Integrating by Parts

Integrating by Parts

Understanding Integration by Parts

Integration by parts is a method in calculus often used when the integral is the product of two functions, where one can easily be integrated and the other easily differentiated.
The formula used for integration by parts is ∫udv = uv - ∫vdu.
The choice of u and dv is crucial to simplify the integral. Usually, u is chosen as a function that becomes simpler when derived.

Process of Integration by Parts

Familiarise yourself with the method of selecting the function to differentiate (u) and the function to integrate (dv).
Generally u is chosen such that its derivative is simpler than the original function.
The function dv should be easily integrable.
Once you have chosen u and dv, calculate du (derivative of u) and v (integral of dv).
Substitute these into the formula ∫udv = uv - ∫vdu.

Application of Integration by Parts

Practice using this method by applying it to various mathematical questions that involve integration of the product of two functions.
Pay attention to functions that are products of a polynomial and logarithmic or trigonometric functions - these cases often need this method.
Once comfortable, move on to problems where you need to apply the integration by parts method multiple times.
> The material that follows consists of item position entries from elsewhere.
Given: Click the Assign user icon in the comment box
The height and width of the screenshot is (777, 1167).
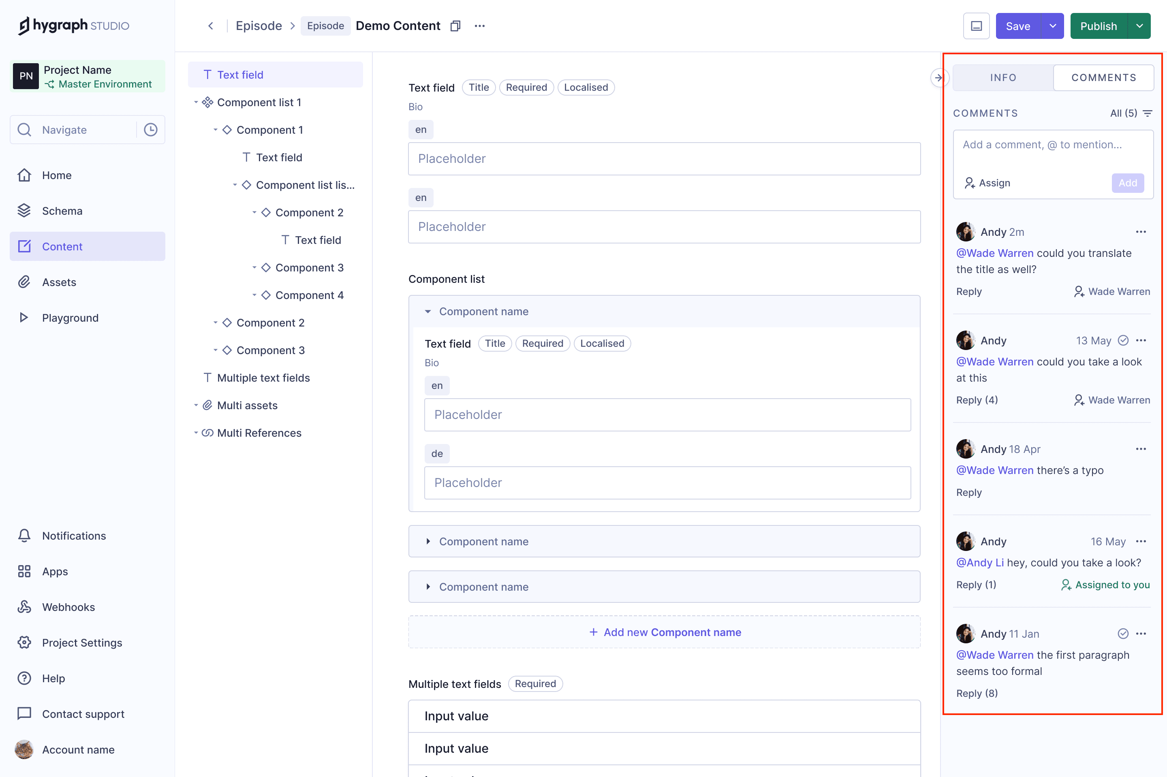Looking at the screenshot, I should (x=970, y=183).
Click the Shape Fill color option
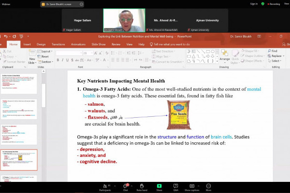This screenshot has height=193, width=290. 253,51
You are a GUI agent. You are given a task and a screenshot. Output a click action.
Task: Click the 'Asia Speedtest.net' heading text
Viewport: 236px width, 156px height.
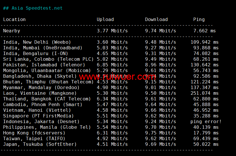point(37,8)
Dealing with Repeated Calculations

When applying integration by parts twice or more, you might end up with the initial integral you started with.
To solve this, you will encounter equations where the integral you are trying to solve is part of the solution - a subtraction technique is used to bring the integral to one side and solve.

Practicing Problems

Aim at mastering the selection process for u and dv - the right choice is half the solution in the method of integration by parts.
Frequently, it is helpful to use the acronym LIATE to decide on the u function: Logarithmic, Inverse trigonometric, Algebraic, Trigonometric, Exponential.
Solve a range of problems of increasing complexity to get accustomed to different scenarios.